Will was off yesterday so I decided we should work on our home together and tackle the front room.
The front room is meant to be a formal living room. It was windows on three walls. It has a lovely old fireplace, double doors, and a nice ceiling fan. It should be breezy with natural light. But for years it has been the dump-junk-here/forget-it room.
It contains a queen sized bed, Queen Anne furniture, old computers, books, lots of boxes, pieces of antiques, stolen tools, broken tools, and a random collection of trash. Every holiday decoration the dollar store has sold for five years is in the front room. My mother-in-law's stuff is in there. Both my sisters-in-law have stuff in there. I have asked repeatedly for everyone to get their belongings out of my house. I have sternly said, often and very loudly, that I am not running a damn storage unit. Everyone agrees they will come get their shit. Nobody does.
So yesterday I told Will we were going to clear one corner.
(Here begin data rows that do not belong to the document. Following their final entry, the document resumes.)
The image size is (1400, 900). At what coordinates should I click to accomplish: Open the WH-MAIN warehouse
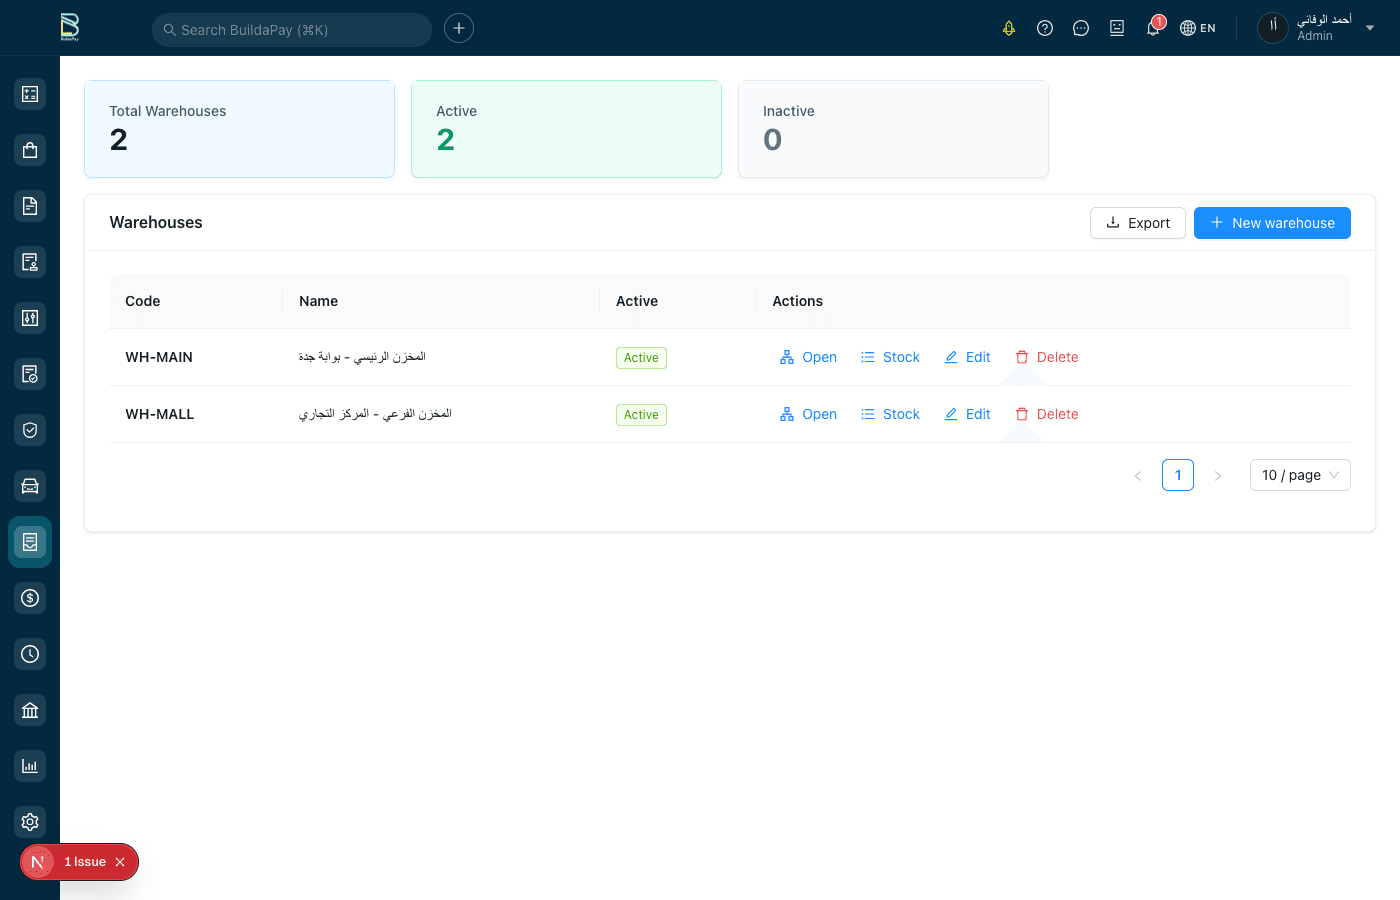[x=808, y=357]
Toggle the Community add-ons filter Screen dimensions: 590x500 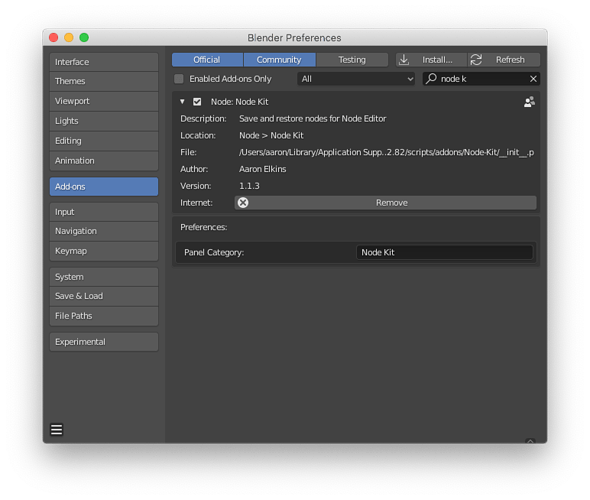point(280,60)
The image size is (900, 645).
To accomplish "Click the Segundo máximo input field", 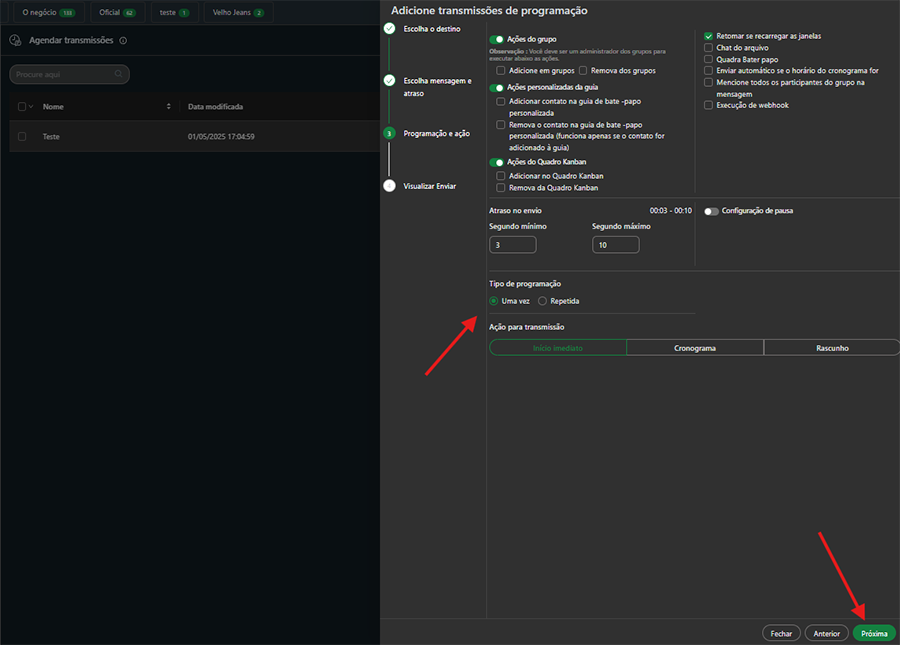I will click(x=615, y=245).
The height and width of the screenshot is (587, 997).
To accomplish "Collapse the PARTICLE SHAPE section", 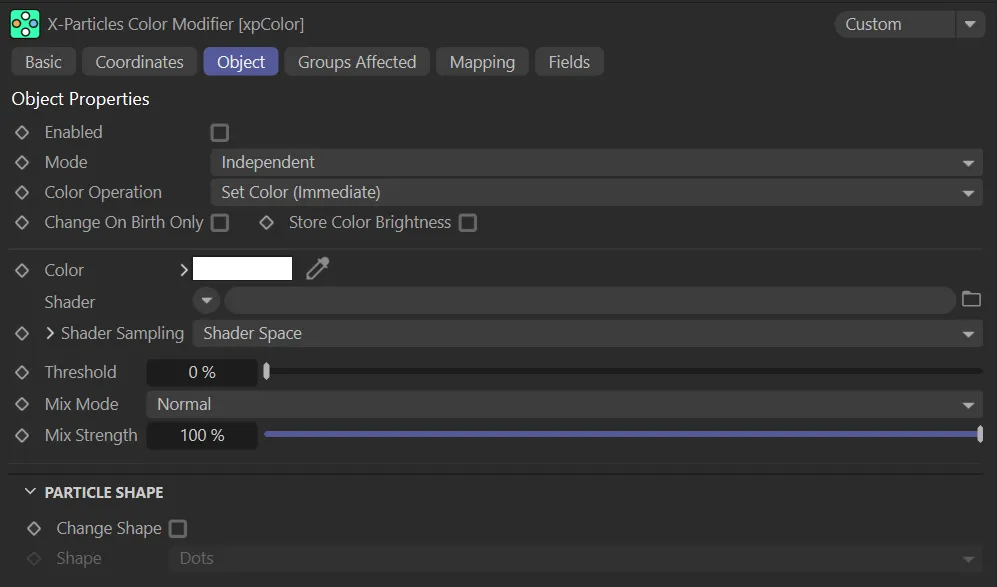I will pos(30,493).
We hauled out lots of trash. We threw out broken things. We found boxes that had gotten wet when stored elsewhere. Those wet boxes were hauled over to the front room and piled up. The boxes were covered in black mold. All the papers inside were ruined. We don't even know what the original contents were.
We threw away pieces of computers. Old computers, like the late '80's to early '90's stuff with drives removed. Evidently these stopped working long ago and someone called themselves trying to repair it, and then maybe they got lazy, or maybe they decided to upgrade. Why they saved the mess, I don't know.
Just about every thing in the corner belonged to the middle sister. The one who said, "All that can be thrown out."
And then we found the silver.
Real silver. Solid silver. Actual silverware. The silver my mother-in-law has been searching for, the silver she thought was stolen. The silver plate. The silver serving bowls.
We didn't say anything. We hid it. And when my mother-in-law comes home from vacation, we'll give it to her. She can decide what to do with it.
My sisters-in-law can't stand for anyone to have what they do not. Often, they don't want the item they're fighting over, they just don't want anyone else to have it. To give you an example, the middle sister told me the sewing machines didn't work. They work just fine. She knows I sew and she didn't want me using a nice machine. She had no intention of taking the sewing machines with her. She doesn't want them. But by damn, she's not going to give them to me.
We also hid the pictures and letters from World War II, and Will's grandfather's box of clock parts. He used to make clocks as a hobby. We said nothing of the certificates from the Daughter's of the American Revolution.
Will's grandmother was a Chippewa Indian. I opened her jewelry box and found a hand carved beaver, beaded medicine bags, and an eagle necklace on a long leather cord. We hid them. These aren't valuable things, but this was a woman who was teased and ridiculed her entire life for being Indian. She rejected her culture. She had almost no Chippewa things. We know if she kept these few pieces, they mattered. We don't think anyone should fight over that.
We now have a clean, empty corner in the front room. Slowly, we will move out more and more. I foresee many truckloads of trash going to the county dump. Soon, it will be my step-son's bedroom. When he graduates and moves away, it will be my sewing room. The days of junk room are over.